Allowing physicians to participate in both could eliminate an ACO disincentive and boost both initiatives, according to some observers.


May 27—Amid concerns that a new Medicare primary care payment model could steer physicians away from accountable care organizations, up to 1,500 practices will be allowed to participate in both, the Centers for Medicare & Medicaid Services (CMS) decided Friday.

In an emailed announcement, CMS said it will allow up to 1,500 eligible primary care practices currently participating or applying to participate in Tracks 1, 2, or 3 of the Medicare Shared Savings Program (MSSP) as of Jan. 1, 2017, to also participate in the comprehensive primary care plus (CPC+) model. The change was based on stakeholder requests, according to the email.

CMS in April announced CPC+, a voluntary multi-payer primary care payment model, for up to 5,000 practices and more than 20,000 clinicians. The five-year model aims to build on the Comprehensive Primary Care initiative, which is slated to finish at the end of this year and was limited to seven regions. CPC+ will use either monthly payments or advanced prepayments to incentivize certain primary care approaches, such as supporting patients with serious or chronic diseases to achieve their health goals; providing 24-hour access to care and health information; delivering preventive care; and coordinating care with hospitals and other clinicians, including specialists.

The updated policy will allow practices participating in MSSP to participate in either track of CPC+.

ACO Impacts

The change followed warnings by some observers that the new model could create disincentives for physicians to join or stay in ACOs.

“Since it will take some time to sort out the specific opportunities for primary care practices, the CPC+ program will also necessitate a slowdown in the decision-making process for primary care providers and deter enrollment and growth of physician-led ACOs in 2017—not only in selected regions, but more broadly due to uncertainty about the regions and practices selected,” wrote Bob Kocher, MD, a senior fellow at the Schaeffer Center for Health Policy and Economics at USC, and colleagues.

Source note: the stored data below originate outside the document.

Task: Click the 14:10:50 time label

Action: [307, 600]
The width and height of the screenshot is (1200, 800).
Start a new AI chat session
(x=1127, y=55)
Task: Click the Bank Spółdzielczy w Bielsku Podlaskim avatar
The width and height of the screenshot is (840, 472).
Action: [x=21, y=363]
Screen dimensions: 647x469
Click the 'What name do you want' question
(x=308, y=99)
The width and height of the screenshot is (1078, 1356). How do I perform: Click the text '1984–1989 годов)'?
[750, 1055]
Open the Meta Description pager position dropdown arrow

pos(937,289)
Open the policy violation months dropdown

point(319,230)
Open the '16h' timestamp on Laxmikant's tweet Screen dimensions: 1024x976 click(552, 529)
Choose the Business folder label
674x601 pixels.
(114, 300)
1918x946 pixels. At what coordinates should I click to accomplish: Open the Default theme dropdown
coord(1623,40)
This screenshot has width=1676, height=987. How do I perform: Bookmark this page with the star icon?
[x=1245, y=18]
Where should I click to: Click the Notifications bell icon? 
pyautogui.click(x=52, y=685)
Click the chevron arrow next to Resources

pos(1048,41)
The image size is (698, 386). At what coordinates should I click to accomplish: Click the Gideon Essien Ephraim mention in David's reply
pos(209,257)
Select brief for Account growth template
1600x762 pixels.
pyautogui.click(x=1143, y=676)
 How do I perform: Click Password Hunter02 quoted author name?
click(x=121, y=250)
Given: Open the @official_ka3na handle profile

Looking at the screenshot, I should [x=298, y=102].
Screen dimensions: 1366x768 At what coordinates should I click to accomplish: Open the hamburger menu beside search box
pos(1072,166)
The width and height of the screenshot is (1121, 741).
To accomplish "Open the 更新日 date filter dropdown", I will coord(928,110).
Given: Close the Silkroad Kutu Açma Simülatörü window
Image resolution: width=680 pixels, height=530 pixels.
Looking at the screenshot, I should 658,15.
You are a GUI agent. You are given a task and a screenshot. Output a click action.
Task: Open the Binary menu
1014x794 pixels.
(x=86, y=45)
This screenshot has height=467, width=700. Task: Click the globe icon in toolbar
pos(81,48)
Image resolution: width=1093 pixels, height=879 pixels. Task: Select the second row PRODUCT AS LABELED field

Kocher said in emailed responses to questions that ACOs could benefit from staying in MSSP and augmenting their care model with care coordination supported by CPC+.  

“We think this combination has the potential to improve quality, lower costs, and improve cash flows for doctors since savings take a long time to be realized,” Kocher wrote.

The concern that CPC+ could pull away ACO physicians was echoed by the National Association of ACOs (NAACOS), which noted that only a quarter of 2014 ACOs earned shared savings.

“Given the option of pursuing uncertain shared savings through MSSP or receiving comparable guaranteed payments through CPC+ as well as additional payments under this program, we are deeply concerned many will choose the latter,” Clif Gaus, president and CEO of NAACOS, wrote in a letter to CMS.

Additionally, the change addressed concerns that the CPC+ program in the short term would discourage physician practices from moving from Track 1 to ACO tiers with downside risk because they would be focused on understanding CPC+, Kocher wrote.

However, the policy change appears unlikely to address concerns raised by 56 percent of Medicare ACOs in a recent survey that they may leave the MSSP—which includes the vast majority of Medicare ACOs—due to proposed rules implementing the Medicare Access and CHIP Reauthorization Act of 2015 (MACRA).

The MACRA rules do not allow MSSP Track 1 ACOs, which make up 95 percent of the 434 MSSP ACOs, to qualify as designated alternative payment models (APMs), which would provide their physicians with 5 percent annual bonuses under Medicare.

Although the CPC+ program is among the qualifying APMs under MACRA , the CMS FAQoutlining the ACO and CPC+ combination specified that CPC+ physicians dually enrolled in MSSP Track 1 would not qualify as part of an APM under MACRA.

Combined Benefits

In addition to eliminating an incentive for ACO physicians to depart the MSSP, allowing physicians to participate in both programs may provide benefits for each.

For instance, the fee restructuring included in CPC+ “would be very helpful for physician-led ACOs,” Kocher and colleagues wrote. The enhanced per member, per month (PMPM) and patient support fees provided in CPC+ would give the practices the advance resources they need to implement reforms in their practices to achieve population-level health improvements and Medicare spending reductions.

And the combination could incentivize CPC+ practices to achieve the savings some doubt will occur among practices participating only in CPC+, which offers no specific incentive to lower the total cost of care. (If the CPC+ program increases the total cost of care, healthcare costs for beneficiaries, and total Medicare spending, it would be terminated in accordance with Medicare regulations.)

“We believe the CPC+ program would gain substantially more adoption, have a greater impact on lowering total cost of care, and accelerate the [Obama] Administration’s policy of moving to value-based care if primacy care practices in existing and new Medicare ACOs were allowed to participate in CPC+,” Gaus wrote.

Evidence from the Massachusetts Blue Cross Alternative Quality Contract and other private-sector payment reforms have suggested that a combination of care management fees and capitated primary care with shared savings (instead of performance-based payments) will be more successful at reducing spending while improving quality, according to Kocher and colleagues.